▶ [Exercise]
In the listing below, which lines contain the string "computer"? Copy them all.

▶ [Data provided]
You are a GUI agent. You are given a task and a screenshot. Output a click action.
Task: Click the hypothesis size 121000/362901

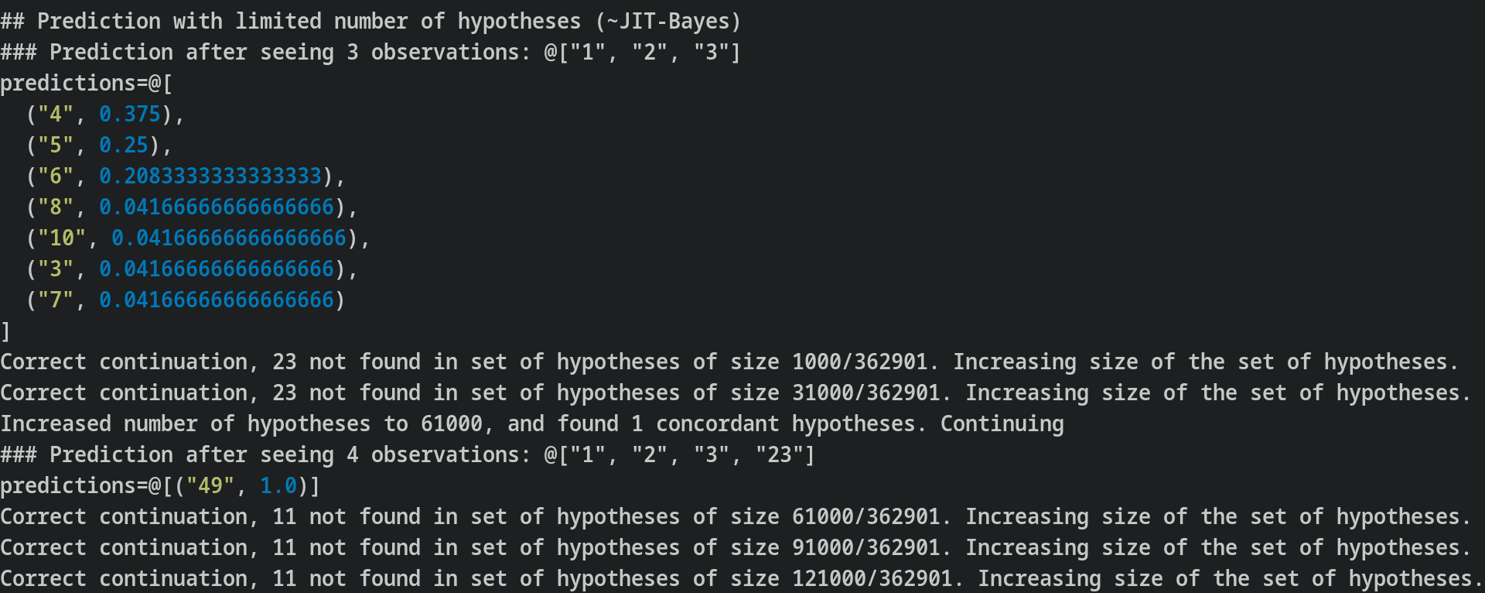(x=872, y=578)
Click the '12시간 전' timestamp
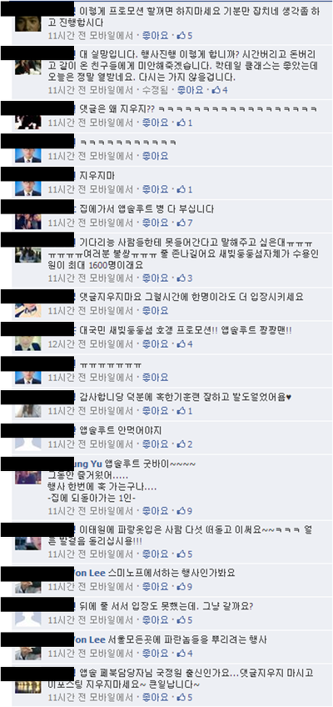Image resolution: width=333 pixels, height=707 pixels. [x=66, y=344]
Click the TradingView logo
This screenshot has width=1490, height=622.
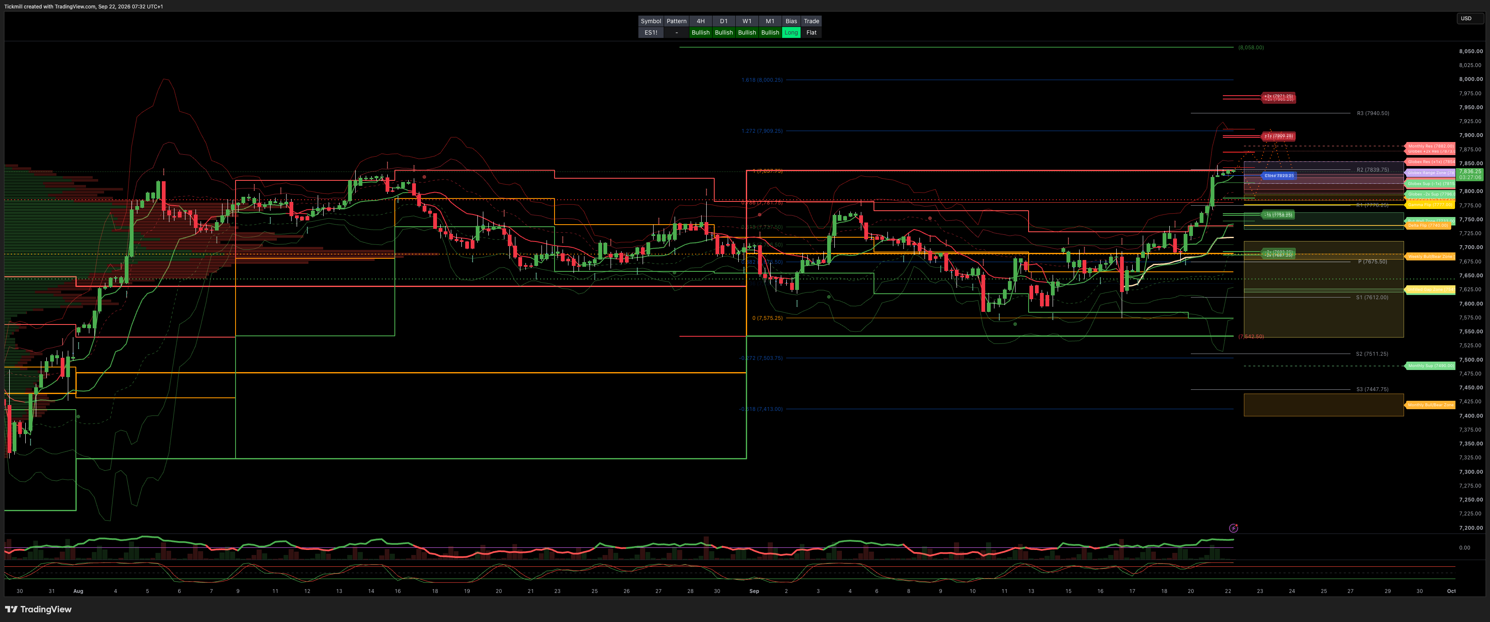point(38,609)
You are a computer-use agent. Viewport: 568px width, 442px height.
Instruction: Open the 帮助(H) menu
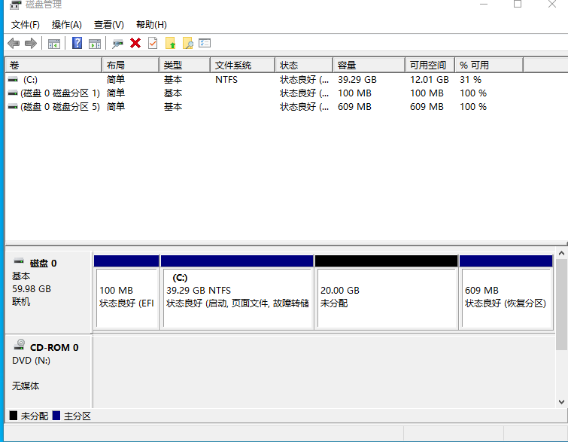click(151, 25)
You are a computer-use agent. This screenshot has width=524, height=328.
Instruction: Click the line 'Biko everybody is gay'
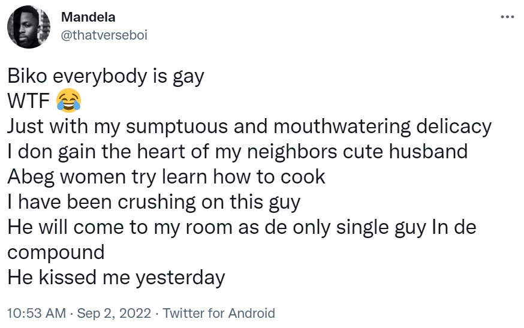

▶ [Response area]
You are a computer-use agent. Viewport: 568px width, 442px height.
You are a computer-use agent. This screenshot has width=524, height=328.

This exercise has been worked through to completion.